_What you should do_: Transcribe exactly every line from the one with "Where should I click to: Open" to the last line of the listing below, including both.

_Available records_:
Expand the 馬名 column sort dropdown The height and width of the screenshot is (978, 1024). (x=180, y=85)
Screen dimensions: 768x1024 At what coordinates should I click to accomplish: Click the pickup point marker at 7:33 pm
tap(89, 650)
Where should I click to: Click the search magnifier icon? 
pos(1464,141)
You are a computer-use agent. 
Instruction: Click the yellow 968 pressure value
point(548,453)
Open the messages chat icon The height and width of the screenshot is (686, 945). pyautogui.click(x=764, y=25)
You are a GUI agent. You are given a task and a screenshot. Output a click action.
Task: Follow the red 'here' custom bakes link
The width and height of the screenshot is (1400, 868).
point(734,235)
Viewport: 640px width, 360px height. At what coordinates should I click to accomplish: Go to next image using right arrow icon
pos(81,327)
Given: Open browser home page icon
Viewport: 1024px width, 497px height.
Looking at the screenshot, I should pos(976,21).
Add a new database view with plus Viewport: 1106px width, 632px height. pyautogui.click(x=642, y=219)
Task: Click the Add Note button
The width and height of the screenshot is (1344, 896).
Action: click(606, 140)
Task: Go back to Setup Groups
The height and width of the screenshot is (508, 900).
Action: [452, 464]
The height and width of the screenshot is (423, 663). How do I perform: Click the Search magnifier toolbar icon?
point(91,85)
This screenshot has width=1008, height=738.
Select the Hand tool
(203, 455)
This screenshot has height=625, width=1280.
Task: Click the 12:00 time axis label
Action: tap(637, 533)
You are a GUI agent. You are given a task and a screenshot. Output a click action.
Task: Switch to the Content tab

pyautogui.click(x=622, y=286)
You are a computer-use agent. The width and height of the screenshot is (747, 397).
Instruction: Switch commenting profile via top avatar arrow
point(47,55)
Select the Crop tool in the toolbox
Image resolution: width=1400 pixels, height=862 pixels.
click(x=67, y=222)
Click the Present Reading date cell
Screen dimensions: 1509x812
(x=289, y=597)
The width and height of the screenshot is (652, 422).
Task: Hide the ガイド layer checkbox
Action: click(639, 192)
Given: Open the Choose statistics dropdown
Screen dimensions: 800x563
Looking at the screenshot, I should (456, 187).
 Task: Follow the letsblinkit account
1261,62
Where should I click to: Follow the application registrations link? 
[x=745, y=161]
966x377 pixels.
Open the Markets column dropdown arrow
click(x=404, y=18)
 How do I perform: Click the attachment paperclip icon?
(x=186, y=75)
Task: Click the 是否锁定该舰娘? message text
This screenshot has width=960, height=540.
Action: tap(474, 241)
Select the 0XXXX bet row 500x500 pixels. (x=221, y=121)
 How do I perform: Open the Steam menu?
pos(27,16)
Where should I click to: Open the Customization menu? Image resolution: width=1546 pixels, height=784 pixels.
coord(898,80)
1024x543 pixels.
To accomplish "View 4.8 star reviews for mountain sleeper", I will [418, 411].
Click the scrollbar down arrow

_Result_:
Where should I click to: Open the Customization menu? Image resolution: width=1546 pixels, height=784 pixels.
coord(898,80)
1024x543 pixels.
To accomplish "View 4.8 star reviews for mountain sleeper", I will [418, 411].
Click the scrollbar down arrow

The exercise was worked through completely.